▸ Your goal: In the film review below, rewrite the passage that begins with the words "The scenes with" and ends with "really add up.", switching "work" to "labor".

▸ Extract provided:
The film is based on director and writer William Nicholson’s own experiences concerning the failing of his parents’ marriage. We follow Grace (Annette Bening, “Captain Marvel”) and Edward (Bill Nighy, “Pokémon Detective Pikachu”), and from the very beginning we get the sense that things aren’t right between the two. They live in the same house but with lives that don’t overlap, consumed in their own activities and hobbies. It becomes quite clear that the marriage has become toxic, where Edward feels trapped while Grace wants to bait him into fixing things yet does it in a way that’s counter-productive.

The scenes with Bening and Nighy are appropriately paced, with Nicholson smartly choosing to just focus the action on the two, reminding me a bit of Noah Baumbach’s “Marriage Story,” fleshing out a marriage that is a little farther down the road, with the poignancy hitting even more because we realize that Edward doesn’t love Grace anymore. There is a whole discourse here about love, and how, according to Edward, it shouldn’t feel like work. With Grace it always felt like work, and as he looks back on their life together, he feels that he went in the wrong direction, and leaving her now feels like a step in the right direction. Should love be effortless in the way Edward describes? Maybe. But if Grace wants to work at it and he doesn’t, then the math doesn’t really add up.

Nicholson doesn’t take the easy way out, showing us the flaws and acute truths of these characters. Grace has been cheated on and abandoned by her husband, but at the same time, she is pretty insufferable. We feel sorry for Edward that he had to tolerate years of being with someone he didn’t love anymore, yet we wonder if he could have communicated better instead of taking the “easy” way out.

▸ Data segment:
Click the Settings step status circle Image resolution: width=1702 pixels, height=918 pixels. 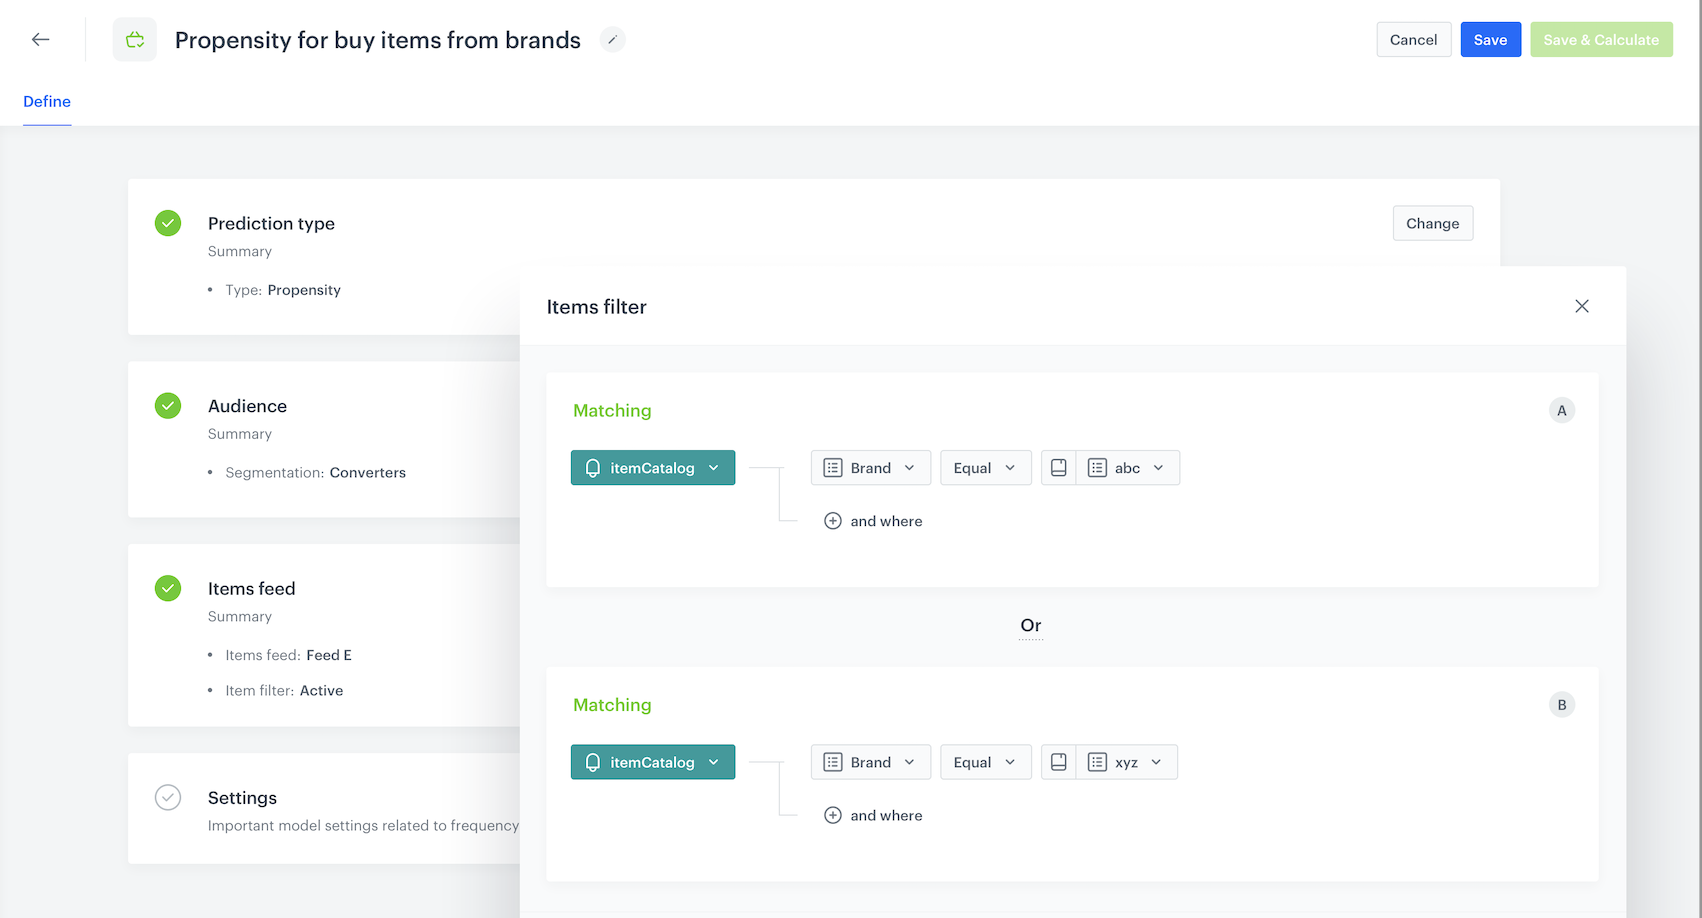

▸ Problem solution:
The scenes with Bening and Nighy are appropriately paced, with Nicholson smartly choosing to just focus the action on the two, reminding me a bit of Noah Baumbach’s “Marriage Story,” fleshing out a marriage that is a little farther down the road, with the poignancy hitting even more because we realize that Edward doesn’t love Grace anymore. There is a whole discourse here about love, and how, according to Edward, it shouldn’t feel like labor. With Grace it always felt like labor, and as he looks back on their life together, he feels that he went in the wrong direction, and leaving her now feels like a step in the right direction. Should love be effortless in the way Edward describes? Maybe. But if Grace wants to labor at it and he doesn’t, then the math doesn’t really add up.